Equation-Free Coarse Control of Distributed Parameter Systems via Local Neural Operators
- URL: http://arxiv.org/abs/2509.23975v1
- Date: Sun, 28 Sep 2025 17:01:53 GMT
- Title: Equation-Free Coarse Control of Distributed Parameter Systems via Local Neural Operators
- Authors: Gianluca Fabiani, Constantinos Siettos, Ioannis G. Kevrekidis,
- Abstract summary: We propose a data-driven alternative that uses local neural operators, trained on microscopic/mesoscopic data, to obtain efficient short-time solution operators.<n> Krylov-Arnoldi then approximate the dominant eigenspectrum, yielding reduced models that capture the open-loop slow dynamics without explicit Jacobian assembly.
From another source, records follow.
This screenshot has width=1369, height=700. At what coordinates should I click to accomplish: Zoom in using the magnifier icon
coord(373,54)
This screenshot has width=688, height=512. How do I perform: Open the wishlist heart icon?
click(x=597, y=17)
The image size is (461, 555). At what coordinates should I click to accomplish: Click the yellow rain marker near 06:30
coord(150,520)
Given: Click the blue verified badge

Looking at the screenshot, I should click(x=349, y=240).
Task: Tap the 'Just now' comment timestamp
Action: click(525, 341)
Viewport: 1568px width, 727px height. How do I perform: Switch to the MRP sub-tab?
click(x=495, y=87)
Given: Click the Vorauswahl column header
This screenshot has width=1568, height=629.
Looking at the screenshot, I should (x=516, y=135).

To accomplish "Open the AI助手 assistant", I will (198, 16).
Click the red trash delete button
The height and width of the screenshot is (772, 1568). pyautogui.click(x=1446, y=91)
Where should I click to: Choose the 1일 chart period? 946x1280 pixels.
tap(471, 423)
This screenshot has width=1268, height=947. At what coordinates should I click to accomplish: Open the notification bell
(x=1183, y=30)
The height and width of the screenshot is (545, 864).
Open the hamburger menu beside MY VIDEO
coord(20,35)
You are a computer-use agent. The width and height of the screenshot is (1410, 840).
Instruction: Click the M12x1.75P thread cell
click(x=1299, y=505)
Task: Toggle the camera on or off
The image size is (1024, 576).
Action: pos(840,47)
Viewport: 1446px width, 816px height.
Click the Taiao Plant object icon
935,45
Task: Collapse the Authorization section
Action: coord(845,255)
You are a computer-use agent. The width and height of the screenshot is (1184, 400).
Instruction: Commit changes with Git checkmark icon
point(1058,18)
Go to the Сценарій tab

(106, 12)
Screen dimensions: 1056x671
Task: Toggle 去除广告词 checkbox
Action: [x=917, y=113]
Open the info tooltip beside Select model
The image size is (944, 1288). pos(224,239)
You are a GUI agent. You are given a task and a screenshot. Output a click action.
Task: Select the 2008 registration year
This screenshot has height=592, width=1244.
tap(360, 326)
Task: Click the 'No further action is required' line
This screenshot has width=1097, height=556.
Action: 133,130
- Score: 1.5484595752241122
- License: http://creativecommons.org/licenses/by-nc-nd/4.0/
- Abstract: The control of high-dimensional distributed parameter systems (DPS) remains a challenge when explicit coarse-grained equations are unavailable. Classical equation-free (EF) approaches rely on fine-scale simulators treated as black-box timesteppers. However, repeated simulations for steady-state computation, linearization, and control design are often computationally prohibitive, or the microscopic timestepper may not even be available, leaving us with data as the only resource. We propose a data-driven alternative that uses local neural operators, trained on spatiotemporal microscopic/mesoscopic data, to obtain efficient short-time solution operators. These surrogates are employed within Krylov subspace methods to compute coarse steady and unsteady-states, while also providing Jacobian information in a matrix-free manner. Krylov-Arnoldi iterations then approximate the dominant eigenspectrum, yielding reduced models that capture the open-loop slow dynamics without explicit Jacobian assembly. Both discrete-time Linear Quadratic Regulator (dLQR) and pole-placement (PP) controllers are based on this reduced system and lifted back to the full nonlinear dynamics, thereby closing the feedback loop.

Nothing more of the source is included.